> RECORDED DATA:
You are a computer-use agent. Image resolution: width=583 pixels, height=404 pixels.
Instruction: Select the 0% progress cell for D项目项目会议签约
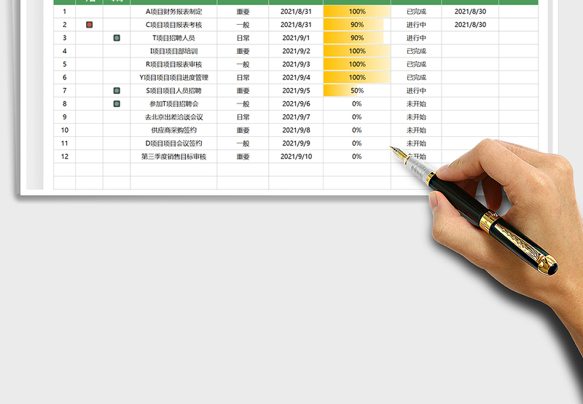[356, 143]

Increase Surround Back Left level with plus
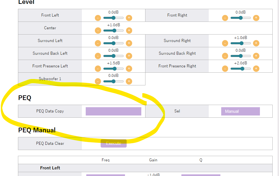(129, 56)
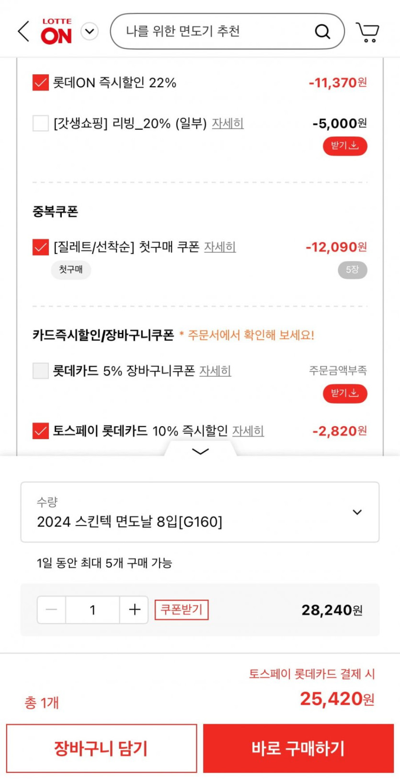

> EXERCISE REQUIREMENTS: Arrange the lines of the material above as a numbered list, dropping any blank lines and leaving the pictures out.

> ANSWER FOR THE TASK:
1. You are a computer-use agent. Image resolution: width=583 pixels, height=404 pixels.
2. Instruction: Select the 0% progress cell for D项目项目会议签约
3. [356, 143]
4. Increase Surround Back Left level with plus
5. (129, 56)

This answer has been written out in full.